Gradient calculation means (3) and plane coordinate calculation means (51) (52) (53) (54) for calculating the plane coordinates of points on the ridgeline.
Considering (55), (56), and (57), and the gradient in both directions of the triangular polygon, the depth value and color are set as the drawing start point at the grid point inside the polygon that is closest to the point on the virtually obtained drawing start side ridgeline. Drawing start point calculation means (4) (58) (59) (60) (61) (6) for obtaining data or brightness values
2) (63) and a drawing end point calculation means (
4) (58) (59) (60) (61) (62) (63
) and a drawing means (71) (72) that interpolates and draws from the drawing start point to the drawing end point using the obtained gradient, depth value and color data or brightness value of the drawing start point as initial values.
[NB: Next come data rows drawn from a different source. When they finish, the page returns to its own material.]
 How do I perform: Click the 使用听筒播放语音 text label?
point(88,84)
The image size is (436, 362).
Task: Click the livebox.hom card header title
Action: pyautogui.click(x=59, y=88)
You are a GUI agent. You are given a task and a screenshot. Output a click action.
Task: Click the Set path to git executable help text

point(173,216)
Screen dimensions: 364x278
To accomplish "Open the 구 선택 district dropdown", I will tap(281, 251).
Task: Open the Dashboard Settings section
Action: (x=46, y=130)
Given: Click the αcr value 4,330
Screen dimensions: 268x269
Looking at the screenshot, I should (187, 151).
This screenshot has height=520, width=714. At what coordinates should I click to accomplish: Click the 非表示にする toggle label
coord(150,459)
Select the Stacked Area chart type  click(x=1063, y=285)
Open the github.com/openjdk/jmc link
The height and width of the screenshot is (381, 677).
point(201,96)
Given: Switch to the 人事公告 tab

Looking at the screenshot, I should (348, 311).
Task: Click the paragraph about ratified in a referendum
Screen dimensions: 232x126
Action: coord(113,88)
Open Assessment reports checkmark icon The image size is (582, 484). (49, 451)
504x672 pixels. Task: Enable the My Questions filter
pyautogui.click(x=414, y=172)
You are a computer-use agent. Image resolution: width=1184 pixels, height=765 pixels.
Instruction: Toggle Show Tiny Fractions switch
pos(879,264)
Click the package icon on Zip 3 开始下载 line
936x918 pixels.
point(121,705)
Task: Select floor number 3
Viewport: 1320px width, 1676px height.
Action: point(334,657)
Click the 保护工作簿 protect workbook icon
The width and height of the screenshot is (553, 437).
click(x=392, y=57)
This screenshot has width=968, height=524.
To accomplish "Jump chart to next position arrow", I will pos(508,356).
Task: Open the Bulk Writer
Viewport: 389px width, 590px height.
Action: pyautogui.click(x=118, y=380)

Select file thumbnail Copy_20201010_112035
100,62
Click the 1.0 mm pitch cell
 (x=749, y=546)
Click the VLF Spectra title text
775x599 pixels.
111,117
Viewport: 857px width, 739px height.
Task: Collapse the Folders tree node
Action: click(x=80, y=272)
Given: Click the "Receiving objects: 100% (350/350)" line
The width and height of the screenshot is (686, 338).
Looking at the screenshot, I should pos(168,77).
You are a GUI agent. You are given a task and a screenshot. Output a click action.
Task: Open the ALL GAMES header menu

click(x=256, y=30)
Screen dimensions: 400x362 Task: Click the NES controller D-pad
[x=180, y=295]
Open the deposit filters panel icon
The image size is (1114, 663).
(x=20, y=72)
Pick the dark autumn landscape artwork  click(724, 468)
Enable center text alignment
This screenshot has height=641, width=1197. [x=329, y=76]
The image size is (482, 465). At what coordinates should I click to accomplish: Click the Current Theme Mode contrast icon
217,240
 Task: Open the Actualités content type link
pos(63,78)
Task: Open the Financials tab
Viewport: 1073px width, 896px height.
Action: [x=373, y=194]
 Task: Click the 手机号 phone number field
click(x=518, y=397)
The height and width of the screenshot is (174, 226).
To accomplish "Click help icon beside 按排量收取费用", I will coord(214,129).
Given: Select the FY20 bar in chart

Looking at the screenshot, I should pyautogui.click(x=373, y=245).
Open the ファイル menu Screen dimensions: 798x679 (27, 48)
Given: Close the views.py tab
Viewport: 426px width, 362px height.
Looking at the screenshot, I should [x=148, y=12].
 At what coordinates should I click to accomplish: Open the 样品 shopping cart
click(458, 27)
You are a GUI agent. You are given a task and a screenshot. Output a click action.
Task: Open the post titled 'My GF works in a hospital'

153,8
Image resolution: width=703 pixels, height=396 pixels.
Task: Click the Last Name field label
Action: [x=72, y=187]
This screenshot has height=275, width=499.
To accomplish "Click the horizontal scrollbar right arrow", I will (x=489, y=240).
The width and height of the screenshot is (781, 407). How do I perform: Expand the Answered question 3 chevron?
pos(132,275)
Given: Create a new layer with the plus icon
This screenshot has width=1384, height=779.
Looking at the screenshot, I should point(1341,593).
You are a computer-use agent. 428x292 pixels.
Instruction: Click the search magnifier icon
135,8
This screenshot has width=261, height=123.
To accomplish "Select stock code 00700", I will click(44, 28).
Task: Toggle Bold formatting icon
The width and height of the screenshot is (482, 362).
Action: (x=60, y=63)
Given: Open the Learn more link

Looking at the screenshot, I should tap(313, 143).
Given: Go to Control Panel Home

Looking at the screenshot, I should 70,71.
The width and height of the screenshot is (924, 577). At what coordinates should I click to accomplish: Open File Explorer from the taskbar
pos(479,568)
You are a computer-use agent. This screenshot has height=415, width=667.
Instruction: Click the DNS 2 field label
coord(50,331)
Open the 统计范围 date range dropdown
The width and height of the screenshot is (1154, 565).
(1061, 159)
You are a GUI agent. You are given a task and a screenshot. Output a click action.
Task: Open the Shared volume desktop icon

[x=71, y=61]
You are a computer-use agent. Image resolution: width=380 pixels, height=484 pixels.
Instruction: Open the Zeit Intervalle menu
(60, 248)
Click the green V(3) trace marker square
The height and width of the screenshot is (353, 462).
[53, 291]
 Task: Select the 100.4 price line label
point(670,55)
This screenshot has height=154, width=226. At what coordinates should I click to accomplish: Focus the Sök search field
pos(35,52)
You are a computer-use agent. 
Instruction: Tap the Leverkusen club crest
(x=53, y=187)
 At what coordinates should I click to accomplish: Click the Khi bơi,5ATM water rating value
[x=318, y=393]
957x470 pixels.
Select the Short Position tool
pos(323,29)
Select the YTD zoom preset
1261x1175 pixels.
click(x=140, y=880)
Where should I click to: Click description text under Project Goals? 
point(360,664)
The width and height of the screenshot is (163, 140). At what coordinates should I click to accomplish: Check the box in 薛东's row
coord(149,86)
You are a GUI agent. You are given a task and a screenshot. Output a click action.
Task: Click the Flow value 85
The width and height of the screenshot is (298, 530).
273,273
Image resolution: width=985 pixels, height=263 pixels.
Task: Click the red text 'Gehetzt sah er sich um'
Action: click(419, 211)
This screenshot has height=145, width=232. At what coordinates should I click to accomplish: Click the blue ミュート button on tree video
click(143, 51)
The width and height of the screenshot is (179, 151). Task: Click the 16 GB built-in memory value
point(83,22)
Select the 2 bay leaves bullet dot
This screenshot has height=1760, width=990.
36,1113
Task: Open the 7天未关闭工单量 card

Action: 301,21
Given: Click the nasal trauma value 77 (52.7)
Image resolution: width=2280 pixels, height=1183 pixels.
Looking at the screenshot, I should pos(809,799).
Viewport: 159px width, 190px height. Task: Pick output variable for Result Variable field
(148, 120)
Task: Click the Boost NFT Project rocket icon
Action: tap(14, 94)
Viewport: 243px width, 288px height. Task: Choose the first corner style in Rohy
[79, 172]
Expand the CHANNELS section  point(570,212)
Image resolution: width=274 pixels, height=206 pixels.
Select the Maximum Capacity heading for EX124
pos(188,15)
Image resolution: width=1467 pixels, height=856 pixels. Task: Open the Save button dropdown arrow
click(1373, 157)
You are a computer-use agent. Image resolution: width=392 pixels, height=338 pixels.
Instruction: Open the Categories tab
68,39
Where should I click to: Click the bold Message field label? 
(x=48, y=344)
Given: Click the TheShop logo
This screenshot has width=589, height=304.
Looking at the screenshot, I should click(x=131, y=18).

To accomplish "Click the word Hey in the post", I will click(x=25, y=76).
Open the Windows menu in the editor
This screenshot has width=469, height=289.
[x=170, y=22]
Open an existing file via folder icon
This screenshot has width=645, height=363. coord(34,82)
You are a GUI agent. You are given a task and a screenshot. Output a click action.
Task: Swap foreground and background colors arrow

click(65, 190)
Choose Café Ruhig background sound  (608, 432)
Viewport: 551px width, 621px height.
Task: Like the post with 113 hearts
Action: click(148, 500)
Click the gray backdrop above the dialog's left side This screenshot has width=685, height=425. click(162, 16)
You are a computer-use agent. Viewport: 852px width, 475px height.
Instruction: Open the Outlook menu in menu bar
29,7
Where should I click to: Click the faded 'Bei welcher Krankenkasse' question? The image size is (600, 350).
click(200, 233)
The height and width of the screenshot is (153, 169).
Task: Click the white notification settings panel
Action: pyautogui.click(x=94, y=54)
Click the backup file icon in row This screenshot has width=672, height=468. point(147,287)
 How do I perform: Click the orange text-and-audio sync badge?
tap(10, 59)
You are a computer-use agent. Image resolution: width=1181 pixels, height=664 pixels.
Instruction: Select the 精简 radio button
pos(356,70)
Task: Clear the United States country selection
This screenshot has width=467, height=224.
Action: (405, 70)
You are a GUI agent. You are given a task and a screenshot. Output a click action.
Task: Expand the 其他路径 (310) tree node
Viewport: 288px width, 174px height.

(73), (74), (75), (76), and (77). 3. Prior to obtaining the grid point inside the polygon that is closest to the point on the drawing start side edge, receive the vertex data of the triangular polygon that includes decimal point components, and use the received vertex data to determine the vertices that will be the reference for interpolation calculations. A method for drawing a triangular polygon according to claim 1, in which depth values and color data or brightness values are obtained using grid points inside corresponding triangular polygons as vertices. 4. Receive vertex data of a triangular polygon that includes a decimal point component, and obtain depth values and color data or brightness values based on the received vertex data, with lattice points inside the triangular polygon corresponding to the vertices serving as the reference for interpolation calculations as vertices. It further includes reference point calculation means (81), (82), and (83), and drawing start point calculation means (4), (58), and
59) (60) (61) (62) (63) takes into account the calculated reference point and the gradient in both directions of the triangular polygon, and calculates the inside of the polygon that is closest to the point on the drawing start side edge line that is virtually obtained. 3. The triangular polygon drawing device according to claim 2, wherein the depth value and color data or brightness value are obtained using a lattice point as a drawing starting point.